Apesar da “derrota” do Ato Institucional, o presidente Costa e Silva deixou claro que a votação era apenas simbólica. “Não costumo fazer e não farei votações para obter maioria. Quero ouvir cada um e então sofrerei sozinho o ônus da decisão.”
Posteriormente, o presidente fez uma observação específica sobre a relação de seu governo com a imprensa. “Alguns elementos do governo, que têm trânsito livre em algumas empresas [de comunicação], podem procurar convencer esses homens [diretores de jornais], mas jamais o faremos pela força, jamais ordenaremos faça isso, aquilo ou aquilo outro, pois seria proporcionar os elementos que tanto eles querem e desejam para dizer que isto é uma ditadura. Não demos até hoje este motivo nem esses elementos, e não o daremos.”
No final das contas, Costa e Silva acabou cedendo e instituiu o AI-5 há exatos 45 anos. Na mesma noite, censores entraram em ação e os jornais passaram a ser apreendidos e o Congresso, fechado.

1. Integra do discurso em 02/09/1968 do deputado Márcio Moreira Alves:
"Senhor presidente, senhores deputados,
Todos reconhecem ou dizem reconhecer que a maioria das forças armadas não compactua com a cúpula militarista que perpetra violências e mantém este país sob regime de opressão. Creio ter chegado, após os acontecimentos de Brasília, o grande momento da união pela democracia. Este é também o momento do boicote. As mães brasileiras já se manifestaram. Todas as classes sociais clamam por este repúdio à polícia. No entanto, isto não basta.
É preciso que se estabeleça, sobretudo por parte das mulheres, como já começou a se estabelecer nesta Casa, por parte das mulheres parlamentares da Arena, o boicote ao militarismo. Vem aí o sete de setembro.
As cúpulas militaristas procuram explorar o sentimento profundo de patriotismo do povo e pedirão aos colégios que desfilem junto com os algozes dos estudantes. Seria necessário que cada pai, cada mãe, se compenetrasse de que a presença dos seus filhos nesse desfile é o auxílio aos carrascos que os espancam e os metralham nas ruas. Portanto, que cada um boicote esse desfile.
Esse boicote pode passar também, sempre falando de mulheres, às moças. Aquelas que dançam com cadetes e namoram jovens oficiais.
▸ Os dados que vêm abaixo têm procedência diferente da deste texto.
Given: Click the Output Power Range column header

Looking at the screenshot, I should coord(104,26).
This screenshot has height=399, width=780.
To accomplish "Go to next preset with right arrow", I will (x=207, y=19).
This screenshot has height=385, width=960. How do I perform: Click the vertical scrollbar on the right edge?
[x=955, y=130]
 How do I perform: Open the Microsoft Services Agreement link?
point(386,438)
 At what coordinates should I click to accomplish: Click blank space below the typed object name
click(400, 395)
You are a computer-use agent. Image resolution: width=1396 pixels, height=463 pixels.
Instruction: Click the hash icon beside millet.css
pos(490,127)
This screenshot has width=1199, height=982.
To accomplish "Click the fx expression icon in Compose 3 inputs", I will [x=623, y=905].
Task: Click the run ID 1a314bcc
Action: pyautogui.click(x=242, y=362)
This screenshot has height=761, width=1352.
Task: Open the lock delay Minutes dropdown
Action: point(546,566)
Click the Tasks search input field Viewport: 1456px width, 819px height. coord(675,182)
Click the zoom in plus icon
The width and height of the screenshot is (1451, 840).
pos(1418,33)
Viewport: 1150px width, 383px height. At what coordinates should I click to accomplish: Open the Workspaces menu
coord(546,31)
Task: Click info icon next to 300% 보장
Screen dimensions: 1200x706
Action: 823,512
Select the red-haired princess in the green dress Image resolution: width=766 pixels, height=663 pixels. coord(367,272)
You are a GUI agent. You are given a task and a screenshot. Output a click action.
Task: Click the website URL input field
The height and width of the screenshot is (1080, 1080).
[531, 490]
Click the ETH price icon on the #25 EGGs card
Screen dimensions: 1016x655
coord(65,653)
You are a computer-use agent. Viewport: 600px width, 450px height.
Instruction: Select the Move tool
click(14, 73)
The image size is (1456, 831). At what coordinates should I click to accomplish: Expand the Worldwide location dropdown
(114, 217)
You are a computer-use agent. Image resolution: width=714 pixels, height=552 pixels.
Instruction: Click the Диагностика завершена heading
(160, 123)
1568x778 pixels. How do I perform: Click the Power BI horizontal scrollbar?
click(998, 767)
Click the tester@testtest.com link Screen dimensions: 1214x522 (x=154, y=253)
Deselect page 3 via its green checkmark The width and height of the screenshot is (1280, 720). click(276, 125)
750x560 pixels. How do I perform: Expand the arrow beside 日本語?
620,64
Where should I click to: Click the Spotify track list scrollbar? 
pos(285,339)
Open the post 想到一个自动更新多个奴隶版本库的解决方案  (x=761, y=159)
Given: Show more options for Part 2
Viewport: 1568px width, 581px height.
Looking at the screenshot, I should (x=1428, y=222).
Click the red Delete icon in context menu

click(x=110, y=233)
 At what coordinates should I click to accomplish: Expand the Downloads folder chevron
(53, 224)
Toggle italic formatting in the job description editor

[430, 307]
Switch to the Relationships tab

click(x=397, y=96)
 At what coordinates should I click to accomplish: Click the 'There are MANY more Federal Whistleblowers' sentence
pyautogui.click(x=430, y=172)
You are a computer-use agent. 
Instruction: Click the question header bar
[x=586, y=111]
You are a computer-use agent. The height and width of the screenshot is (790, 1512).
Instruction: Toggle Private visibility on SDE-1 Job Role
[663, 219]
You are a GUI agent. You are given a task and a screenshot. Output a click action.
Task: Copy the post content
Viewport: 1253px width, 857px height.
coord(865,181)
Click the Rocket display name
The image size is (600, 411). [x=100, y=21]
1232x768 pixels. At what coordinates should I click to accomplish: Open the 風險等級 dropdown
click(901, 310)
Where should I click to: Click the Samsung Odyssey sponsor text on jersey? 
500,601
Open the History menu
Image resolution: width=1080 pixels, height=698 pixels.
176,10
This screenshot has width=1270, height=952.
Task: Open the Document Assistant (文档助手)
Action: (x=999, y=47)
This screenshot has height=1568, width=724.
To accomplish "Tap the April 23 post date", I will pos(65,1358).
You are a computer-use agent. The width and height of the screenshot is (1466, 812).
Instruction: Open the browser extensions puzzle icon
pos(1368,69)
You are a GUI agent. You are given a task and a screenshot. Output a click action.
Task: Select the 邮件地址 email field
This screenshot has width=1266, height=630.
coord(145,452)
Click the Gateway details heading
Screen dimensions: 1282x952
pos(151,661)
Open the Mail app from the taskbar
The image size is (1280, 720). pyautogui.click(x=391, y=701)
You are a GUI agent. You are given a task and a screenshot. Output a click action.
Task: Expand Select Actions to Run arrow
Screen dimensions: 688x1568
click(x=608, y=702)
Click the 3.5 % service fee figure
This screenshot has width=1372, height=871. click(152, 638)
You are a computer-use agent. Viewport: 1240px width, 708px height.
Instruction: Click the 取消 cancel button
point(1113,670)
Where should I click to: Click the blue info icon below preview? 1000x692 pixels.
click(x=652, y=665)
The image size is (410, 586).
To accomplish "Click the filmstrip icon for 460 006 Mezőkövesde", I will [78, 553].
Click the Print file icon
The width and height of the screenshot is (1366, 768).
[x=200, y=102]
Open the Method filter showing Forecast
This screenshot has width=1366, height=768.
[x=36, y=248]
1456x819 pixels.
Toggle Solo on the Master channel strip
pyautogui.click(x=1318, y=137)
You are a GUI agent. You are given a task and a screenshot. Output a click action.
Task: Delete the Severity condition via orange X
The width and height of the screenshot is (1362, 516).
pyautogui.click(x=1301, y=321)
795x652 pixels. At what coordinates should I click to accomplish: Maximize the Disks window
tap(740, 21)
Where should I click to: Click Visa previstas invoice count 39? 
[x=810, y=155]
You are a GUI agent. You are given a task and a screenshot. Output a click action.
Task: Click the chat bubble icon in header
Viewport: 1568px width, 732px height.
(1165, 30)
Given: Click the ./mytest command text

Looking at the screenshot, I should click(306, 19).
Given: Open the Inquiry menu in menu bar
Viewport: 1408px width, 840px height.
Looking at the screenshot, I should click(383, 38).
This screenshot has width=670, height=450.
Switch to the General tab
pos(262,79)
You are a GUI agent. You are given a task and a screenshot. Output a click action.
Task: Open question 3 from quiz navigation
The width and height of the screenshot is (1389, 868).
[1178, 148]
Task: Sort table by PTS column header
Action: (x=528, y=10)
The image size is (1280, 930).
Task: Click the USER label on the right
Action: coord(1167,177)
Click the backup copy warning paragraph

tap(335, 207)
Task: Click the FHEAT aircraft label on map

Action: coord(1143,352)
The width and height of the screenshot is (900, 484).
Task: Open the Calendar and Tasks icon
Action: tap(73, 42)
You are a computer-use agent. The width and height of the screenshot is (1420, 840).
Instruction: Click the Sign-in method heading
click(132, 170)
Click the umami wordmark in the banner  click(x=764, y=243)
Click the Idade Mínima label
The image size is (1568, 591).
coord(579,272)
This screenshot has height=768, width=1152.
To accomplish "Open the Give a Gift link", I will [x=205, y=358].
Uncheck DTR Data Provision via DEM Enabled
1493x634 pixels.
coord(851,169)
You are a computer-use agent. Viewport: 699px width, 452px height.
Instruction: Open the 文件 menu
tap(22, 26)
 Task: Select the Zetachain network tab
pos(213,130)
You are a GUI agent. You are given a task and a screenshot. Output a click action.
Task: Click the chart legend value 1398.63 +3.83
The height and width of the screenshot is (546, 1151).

Seria preciso fazer hoje, no Brasil, que as mulheres de 1968 repetissem as paulistas da Guerra dos Emboabas e recusassem a entrada à porta de sua casa àqueles que vilipendiam-nas.
Recusassem aceitar aqueles que silenciam e, portanto, se acumpliciam. Discordar em silêncio pouco adianta. Necessário se torna agir contra os que abusam das forças armadas, falando e agindo em seu nome. Creia-me senhor presidente, que é possível resolver esta farsa, esta democratura, este falso impedimento pelo boicote. Enquanto não se pronunciarem os silenciosos, todo e qualquer contato entre os civis e militares deve cessar, porque só assim conseguiremos fazer com que este país volte à democracia.
Só assim conseguiremos fazer com que os silenciosos que não compactuam com os desmandos de seus chefes, sigam o magnífico exemplo dos 14 oficiais de Crateús que tiveram a coragem e a hombridade de, publicamente, se manifestarem contra um ato ilegal e arbitrário dos seus superiores."

Fonte: Folha de São Paulo

4 comentários:

Misael disse...

Demorou para postar esta excelente e muito oportuna pensata de hoje... parabéns!

Joelma disse...

Excelente!

André Setaro disse...

Apesar do terrível Ato, sempre é bom recordar a fim de que não mais aconteça. Excelente postagem!

Stela Borges de Almeida disse...

Depois de um tempo sem ler Novas Pensatas, revisito o Blog e encontro, mais uma vez, matéria importante e de valor. Parabéns pela permanência e determinação na denúncia e esclarecimento de fatos que não devem jamais serem repetidos na História do Brasil.